Der Bologna-Prozess ist zu Recht umstritten, aber er ist alternativlos. Selbst die härtesten Kritiker der größten Studienreform in Europa erkennen zehn Jahre nach der Einführung an, dass die politische Grundidee nach wie vor bestechend ist: ein Studium ohne Grenzen und ein ungehinderter Austausch zwischen Wissenschaftlern an den Hochschulen Europas.
Dass oft mehr Hürden auf- statt abgebaut wurden, kann man nicht einseitig der Reform anlasten. Wenn der Chef der deutschen Hochschulrektoren, Horst Hippler, Bologna nun madigmacht, hat er nur zum Teil Recht. Er und andere Hochschulchefs hatten es in der Hand, die Studiengänge auch nach ihren Vorstellungen umzugestalten. Wer die Schmalspurausbildung beim Bachelor beklagt, könnte ihm auch mehr als sechs Semester gönnen. Beim Übergang zum Master bauen die Hochschulen ebenfalls neue Hürden auf, indem sie den Zugang durch Numerus clausus reglementieren.
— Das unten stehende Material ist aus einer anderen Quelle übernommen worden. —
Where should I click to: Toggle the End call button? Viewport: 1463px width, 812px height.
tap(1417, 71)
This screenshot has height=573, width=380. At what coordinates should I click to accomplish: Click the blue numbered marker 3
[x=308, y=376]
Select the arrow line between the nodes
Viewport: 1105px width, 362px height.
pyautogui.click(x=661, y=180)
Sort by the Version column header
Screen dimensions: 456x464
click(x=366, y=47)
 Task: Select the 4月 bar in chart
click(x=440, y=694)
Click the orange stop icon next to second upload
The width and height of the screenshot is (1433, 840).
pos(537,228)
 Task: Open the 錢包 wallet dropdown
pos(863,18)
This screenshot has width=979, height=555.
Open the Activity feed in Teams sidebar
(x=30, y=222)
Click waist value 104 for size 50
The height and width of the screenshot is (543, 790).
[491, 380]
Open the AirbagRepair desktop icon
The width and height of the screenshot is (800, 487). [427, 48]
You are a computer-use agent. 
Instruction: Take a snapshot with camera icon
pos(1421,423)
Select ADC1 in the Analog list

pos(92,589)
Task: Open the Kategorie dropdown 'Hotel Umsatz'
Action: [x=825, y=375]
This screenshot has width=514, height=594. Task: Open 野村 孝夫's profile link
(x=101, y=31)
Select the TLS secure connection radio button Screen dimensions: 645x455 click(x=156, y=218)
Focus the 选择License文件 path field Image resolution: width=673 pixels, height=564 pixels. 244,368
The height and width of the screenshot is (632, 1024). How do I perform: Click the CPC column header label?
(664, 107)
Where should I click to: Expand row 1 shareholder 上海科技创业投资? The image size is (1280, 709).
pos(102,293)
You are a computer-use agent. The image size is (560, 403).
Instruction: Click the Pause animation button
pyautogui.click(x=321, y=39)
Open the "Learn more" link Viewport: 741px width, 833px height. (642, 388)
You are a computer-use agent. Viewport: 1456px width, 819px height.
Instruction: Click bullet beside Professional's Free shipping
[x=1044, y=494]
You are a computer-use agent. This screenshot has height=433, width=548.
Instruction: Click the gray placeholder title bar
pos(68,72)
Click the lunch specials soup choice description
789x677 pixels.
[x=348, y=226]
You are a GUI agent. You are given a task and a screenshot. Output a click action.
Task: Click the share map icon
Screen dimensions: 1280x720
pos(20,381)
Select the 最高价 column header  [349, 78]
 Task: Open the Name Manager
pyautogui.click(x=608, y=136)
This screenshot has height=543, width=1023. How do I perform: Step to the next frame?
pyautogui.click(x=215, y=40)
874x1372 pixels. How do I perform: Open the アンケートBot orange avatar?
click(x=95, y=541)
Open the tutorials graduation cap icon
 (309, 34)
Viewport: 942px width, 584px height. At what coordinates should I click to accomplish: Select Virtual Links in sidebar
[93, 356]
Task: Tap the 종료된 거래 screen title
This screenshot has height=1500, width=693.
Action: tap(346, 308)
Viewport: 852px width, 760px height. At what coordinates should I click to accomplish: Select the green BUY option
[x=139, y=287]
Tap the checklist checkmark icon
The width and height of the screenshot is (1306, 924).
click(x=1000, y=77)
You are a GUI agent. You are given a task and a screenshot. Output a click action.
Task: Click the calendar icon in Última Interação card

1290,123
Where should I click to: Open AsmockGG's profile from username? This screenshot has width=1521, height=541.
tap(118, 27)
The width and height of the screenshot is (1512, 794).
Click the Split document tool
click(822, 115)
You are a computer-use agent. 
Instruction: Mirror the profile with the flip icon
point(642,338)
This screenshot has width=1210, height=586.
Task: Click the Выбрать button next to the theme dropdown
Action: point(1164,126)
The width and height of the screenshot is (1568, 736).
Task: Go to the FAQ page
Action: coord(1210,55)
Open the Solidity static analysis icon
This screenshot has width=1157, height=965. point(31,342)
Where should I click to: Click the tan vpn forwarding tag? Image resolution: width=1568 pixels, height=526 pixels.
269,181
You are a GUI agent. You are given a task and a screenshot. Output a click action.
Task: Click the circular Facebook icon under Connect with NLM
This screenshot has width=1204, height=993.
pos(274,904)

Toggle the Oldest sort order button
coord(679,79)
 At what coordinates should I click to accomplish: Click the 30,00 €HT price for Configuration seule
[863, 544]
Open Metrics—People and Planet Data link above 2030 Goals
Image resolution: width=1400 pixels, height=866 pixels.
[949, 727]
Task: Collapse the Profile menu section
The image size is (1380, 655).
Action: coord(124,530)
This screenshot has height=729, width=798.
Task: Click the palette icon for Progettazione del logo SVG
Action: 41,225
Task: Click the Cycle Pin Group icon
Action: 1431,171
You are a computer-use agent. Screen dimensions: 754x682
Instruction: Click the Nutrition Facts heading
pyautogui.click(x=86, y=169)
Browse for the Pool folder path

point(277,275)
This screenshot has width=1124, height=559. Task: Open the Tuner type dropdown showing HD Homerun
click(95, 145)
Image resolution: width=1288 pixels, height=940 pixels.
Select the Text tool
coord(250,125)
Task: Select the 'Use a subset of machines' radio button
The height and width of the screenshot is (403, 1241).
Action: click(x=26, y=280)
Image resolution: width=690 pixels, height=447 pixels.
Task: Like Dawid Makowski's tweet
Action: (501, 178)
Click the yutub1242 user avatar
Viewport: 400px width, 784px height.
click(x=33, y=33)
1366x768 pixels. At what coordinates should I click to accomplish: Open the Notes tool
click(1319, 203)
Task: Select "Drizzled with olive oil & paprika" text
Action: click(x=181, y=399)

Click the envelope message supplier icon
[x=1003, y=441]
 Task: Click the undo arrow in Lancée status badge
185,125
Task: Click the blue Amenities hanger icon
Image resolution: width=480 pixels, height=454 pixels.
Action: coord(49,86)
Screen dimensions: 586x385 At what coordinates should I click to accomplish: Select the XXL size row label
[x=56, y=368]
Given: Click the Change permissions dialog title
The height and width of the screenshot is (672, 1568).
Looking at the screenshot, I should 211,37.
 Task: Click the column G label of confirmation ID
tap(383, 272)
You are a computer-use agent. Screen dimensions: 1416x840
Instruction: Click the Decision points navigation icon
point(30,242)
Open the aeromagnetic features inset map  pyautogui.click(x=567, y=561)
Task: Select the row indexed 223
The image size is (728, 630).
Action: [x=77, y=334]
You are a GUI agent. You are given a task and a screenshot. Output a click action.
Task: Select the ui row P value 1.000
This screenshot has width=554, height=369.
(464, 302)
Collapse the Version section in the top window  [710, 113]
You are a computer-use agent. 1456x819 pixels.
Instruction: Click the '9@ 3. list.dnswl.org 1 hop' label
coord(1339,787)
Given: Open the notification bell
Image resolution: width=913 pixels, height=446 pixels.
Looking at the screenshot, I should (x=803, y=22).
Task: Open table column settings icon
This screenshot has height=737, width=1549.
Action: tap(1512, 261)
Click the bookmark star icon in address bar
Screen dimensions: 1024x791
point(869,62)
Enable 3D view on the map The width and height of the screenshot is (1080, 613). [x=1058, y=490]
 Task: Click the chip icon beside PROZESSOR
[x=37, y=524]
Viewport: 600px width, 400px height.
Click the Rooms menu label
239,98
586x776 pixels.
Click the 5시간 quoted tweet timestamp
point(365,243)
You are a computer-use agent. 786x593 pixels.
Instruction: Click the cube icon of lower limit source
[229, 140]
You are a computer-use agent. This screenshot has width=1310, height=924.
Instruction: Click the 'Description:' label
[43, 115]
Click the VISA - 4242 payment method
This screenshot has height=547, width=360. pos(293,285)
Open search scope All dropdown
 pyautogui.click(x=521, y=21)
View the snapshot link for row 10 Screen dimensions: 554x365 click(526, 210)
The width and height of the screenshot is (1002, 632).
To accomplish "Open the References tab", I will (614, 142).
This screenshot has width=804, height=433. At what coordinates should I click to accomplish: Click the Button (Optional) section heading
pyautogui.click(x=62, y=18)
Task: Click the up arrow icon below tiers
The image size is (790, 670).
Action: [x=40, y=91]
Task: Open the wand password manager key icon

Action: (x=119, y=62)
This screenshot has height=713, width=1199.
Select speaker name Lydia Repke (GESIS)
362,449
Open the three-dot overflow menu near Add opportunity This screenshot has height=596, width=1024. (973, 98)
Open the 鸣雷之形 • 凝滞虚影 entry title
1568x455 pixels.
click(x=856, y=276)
Die unterfinanzierten Hochschulen handeln zwar aus einer Notlage heraus, doch der Effekt ist verheerend. In diesem Jahr strömen so viele Studenten wie noch nie an die Universitäten. Doch die klugen Köpfe der Wissensgesellschaft müssen erst einmal um einen Platz im Hörsaal kämpfen.
Mit Bologna hat das wenig zu tun, aber sehr viel mit dem nicht gehaltenen Versprechen, dass Bildung in Deutschland Priorität hat.